I made it to the grave.
We interrupted our holiday after only four nights in the Overberg. We traveled 1600 kilometers, quite a journey even in African terms.
It took us two days.
We held our friend’s wife.
We held our friends.
We did not have many words.
What consolation is there to be given in death?
We tasted the emptiness of a world we once lived in.
Remembering other friends from that thirstland at whose graves we also said prayers of gratitude.
And we heard the voice.
The whisper who cannot be ignored.
Reminding us that time waits for no one.
Showing us that almost ten years has fallen off the calendar since we brushed the warm Kalahari sand from our feet for the last time.
Asking us what it is we value?
And if we are ready to embrace it?
The Kalahari is like that.
It is quiet.
It is sparsely populated.
There you can drive for an hour without seeing another human being or passing another car.
The sky is blue and immensely high.
The silence is loud, allowing you not to deny any truth.
And as we travel home, towards the last months of a furious year.
Towards a fortieth birthday.
My Zuko expresses the wonder that she might be pregnant.
And she is.

Task 1 »
Decide whether each statement agrees with the Kalahari reflection. For each, answer yes or no and quote the deciding words.
(a) The journey to the grave took two days.
(b) The holiday in the Overberg lasted two weeks before it was interrupted.
(c) In the Kalahari you can drive for an hour without seeing another person.
Task 2 »
According to the Kalahari reflection, how far did the travelers go to reach the grave?
Task 3 »
Summarize the Kalahari reflection in two sentences.
The entries come from a separate source and have no connection to the Kalahari reflection.

Records »
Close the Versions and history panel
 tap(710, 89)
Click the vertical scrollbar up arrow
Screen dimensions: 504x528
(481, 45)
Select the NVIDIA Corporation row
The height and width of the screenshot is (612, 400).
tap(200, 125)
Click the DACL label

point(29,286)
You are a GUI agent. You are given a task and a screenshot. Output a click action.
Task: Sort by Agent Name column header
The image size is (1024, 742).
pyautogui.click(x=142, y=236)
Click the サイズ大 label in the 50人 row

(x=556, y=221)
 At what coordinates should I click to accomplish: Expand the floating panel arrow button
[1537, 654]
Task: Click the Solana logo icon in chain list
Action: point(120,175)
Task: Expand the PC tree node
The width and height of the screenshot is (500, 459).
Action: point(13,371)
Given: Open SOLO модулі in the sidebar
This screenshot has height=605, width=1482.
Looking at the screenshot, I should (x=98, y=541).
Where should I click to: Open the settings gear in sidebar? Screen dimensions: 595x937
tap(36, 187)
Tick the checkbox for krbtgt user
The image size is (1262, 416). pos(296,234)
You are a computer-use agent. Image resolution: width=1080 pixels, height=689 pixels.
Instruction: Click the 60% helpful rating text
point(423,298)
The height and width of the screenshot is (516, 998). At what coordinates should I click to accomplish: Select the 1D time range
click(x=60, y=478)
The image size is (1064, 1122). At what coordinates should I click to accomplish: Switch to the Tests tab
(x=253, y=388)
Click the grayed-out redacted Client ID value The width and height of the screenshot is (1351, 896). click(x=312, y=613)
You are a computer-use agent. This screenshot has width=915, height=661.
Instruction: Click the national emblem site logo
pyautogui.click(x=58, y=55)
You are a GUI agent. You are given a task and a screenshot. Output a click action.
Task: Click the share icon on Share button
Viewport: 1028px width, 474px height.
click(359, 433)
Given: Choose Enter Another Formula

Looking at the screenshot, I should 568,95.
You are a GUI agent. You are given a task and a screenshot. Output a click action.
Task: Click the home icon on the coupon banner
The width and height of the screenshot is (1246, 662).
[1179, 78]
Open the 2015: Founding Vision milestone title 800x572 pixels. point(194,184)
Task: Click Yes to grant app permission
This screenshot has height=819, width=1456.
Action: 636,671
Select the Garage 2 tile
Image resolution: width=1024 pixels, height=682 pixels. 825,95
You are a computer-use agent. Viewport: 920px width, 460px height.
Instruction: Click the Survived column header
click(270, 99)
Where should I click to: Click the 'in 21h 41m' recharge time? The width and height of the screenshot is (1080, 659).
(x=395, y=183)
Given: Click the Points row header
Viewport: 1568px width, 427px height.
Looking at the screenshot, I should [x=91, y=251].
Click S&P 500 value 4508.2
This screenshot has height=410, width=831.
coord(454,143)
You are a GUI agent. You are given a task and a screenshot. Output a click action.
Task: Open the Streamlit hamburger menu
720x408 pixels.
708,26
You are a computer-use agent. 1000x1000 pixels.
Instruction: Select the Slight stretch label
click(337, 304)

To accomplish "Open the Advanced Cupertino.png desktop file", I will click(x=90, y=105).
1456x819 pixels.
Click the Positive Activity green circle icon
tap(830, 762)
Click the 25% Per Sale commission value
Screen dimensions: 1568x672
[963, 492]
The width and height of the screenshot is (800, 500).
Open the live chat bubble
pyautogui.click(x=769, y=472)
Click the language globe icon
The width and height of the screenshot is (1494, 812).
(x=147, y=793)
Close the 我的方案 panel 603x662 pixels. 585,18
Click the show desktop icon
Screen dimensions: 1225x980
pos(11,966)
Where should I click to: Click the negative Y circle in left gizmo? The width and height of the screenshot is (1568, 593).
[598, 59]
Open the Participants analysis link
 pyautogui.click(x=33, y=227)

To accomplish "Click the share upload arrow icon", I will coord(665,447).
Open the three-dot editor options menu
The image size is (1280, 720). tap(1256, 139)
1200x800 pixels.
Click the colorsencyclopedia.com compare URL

Response 1 »
(a) Yes: "It took us two days."
(b) No: "We interrupted our holiday after only four nights in the Overberg."
(c) Yes: "There you can drive for an hour without seeing another human being or passing another car."

Response 2 »
1600 kilometers.

Response 3 »
After cutting short a holiday in the Overberg and traveling 1600 kilometers over two days, the travelers reach a friend's grave and comfort the friend's wife and friends. A voice reminds them that almost ten years have passed since they left the quiet, sparsely populated Kalahari, and on the way home, toward a fortieth birthday, Zuko wonders whether she might be pregnant, and she is.